Dans la moyenne de nos voisins de l'UE
Dans l'absolu, la France n'est pas une bonne élève. Mais sa situation peut aisément être comparée à celle de ses voisins immédiats au sein de l'Union européenne. À titre d'exemple, le Luxembourg voit sa date de dépassement fixée pour le 14 février, une anomalie statistique, le deuxième plus gros déficitaire européen, l'Estonie, n'entrant dans le rouge qu'à partir du 14 mars.
Chez nos plus proches voisins, la Belgique dénote en franchissant sa limite dès le 26 mars, notamment à cause d'un sous-emploi des énergies renouvelables. Sinon, avec un dépassement au 5 mai, la France se trouve non loin de l'Allemagne (4 mai), de l'Espagne (12 mai), de la Suisse (13 mai) et de l'Italie (15 mai).
D'une manière générale, les pays du Nord, les plus gros exportateurs énergétiques, sont ceux qui performent le moins bien. Mais les écarts ne sont pas extrêmement significatifs au sein de l'Europe, les modes de vie et de consommation étant relativement similaires malgré les frontières.
Le Qatar et les USA en bas de classement
Hors de l'Union européenne, les écarts peuvent s'avérer extrêmement flagrants. Une mise en image fournie par l'ONG permet de visualiser simplement le fossé entre certaines nations:

Le tout dernier pays dans le classement est le symbole même de l'opulence: le Qatar, qui est entré à crédit dès le 10 février. Soit un peu plus d'un mois après le début de l'année seulement. Si chaque personne sur terre vivait le même train de vie qu'un Qatari, il faudrait à l'humanité l'équivalent des ressources de 9 planètes. En 2021, les émissions de CO2 par habitant pour le Qatar étaient de 34,4 tonnes de CO2 par habitant. En France, en 2020, l'empreinte carbone par habitant oscillait entre 8 et 9 tonnes.

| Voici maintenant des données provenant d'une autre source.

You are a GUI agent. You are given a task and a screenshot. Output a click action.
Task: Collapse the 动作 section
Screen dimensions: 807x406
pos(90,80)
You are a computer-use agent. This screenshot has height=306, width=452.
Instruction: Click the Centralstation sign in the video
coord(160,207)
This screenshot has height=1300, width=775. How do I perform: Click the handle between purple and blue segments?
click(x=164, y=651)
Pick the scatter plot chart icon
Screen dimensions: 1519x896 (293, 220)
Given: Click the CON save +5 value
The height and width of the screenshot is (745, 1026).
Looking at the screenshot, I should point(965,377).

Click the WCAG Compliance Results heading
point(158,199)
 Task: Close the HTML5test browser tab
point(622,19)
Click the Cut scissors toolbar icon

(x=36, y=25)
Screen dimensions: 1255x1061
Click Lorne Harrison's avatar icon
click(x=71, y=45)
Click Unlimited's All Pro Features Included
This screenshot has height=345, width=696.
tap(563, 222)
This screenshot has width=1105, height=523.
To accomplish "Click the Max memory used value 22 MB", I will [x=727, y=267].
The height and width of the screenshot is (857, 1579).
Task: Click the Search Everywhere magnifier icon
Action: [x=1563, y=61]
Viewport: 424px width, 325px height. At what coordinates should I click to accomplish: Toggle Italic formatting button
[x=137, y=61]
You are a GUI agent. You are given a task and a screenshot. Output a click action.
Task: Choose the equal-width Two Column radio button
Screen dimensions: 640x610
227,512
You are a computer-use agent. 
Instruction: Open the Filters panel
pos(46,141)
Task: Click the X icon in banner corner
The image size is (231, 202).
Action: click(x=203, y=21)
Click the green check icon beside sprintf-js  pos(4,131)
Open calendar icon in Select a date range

Parmi les autres mauvais élèves, on retrouve sur un pied d'égalité les États-Unis, le Canada et les Émirats arabe unis, pour un dépassement le 13 mars 2023, soit environ un tiers de l'année écoulée seulement. Le mode de vie à l'américaine, particulièrement porté sur la consommation, notamment de viande, le recours aux énergies fossiles et l'utilisation de modes de transport polluants, n'est pas un mythe.
Quelques pays ne vivent pas à crédit
Mais qui sont les bons élèves? Avec un jour du dépassement fixé au 20 décembre, la Jamaïque fait figure de bon élève. Et certains pays comme l'Équateur et l'Indonésie sont capables de tenir grâce à leurs ressources jusqu'aux dernières semaines de l'année. Mais cela ne fait pas d'eux les têtes d'affiche puisque certains États ne dépassent simplement pas leurs capacités.
Ils sont principalement situés en Afrique centrale (Angola, République démocratique du Congo), mais aussi en Asie où l'Inde et le Pakistan n'entrent jamais en déficit. D'une manière générale, les pays en voie de développement dans l'hémisphère sud se classent mieux que leurs voisins du nord.
Reste que, pour atteindre l'objectif fixé par les scientifiques du Giec, et limiter la hausse des températures globales à +1,5°C, il faudra au moins faire reculer globalement le jour du dépassement de 19 jours par an pour la décennie à venir. Un effort collectif.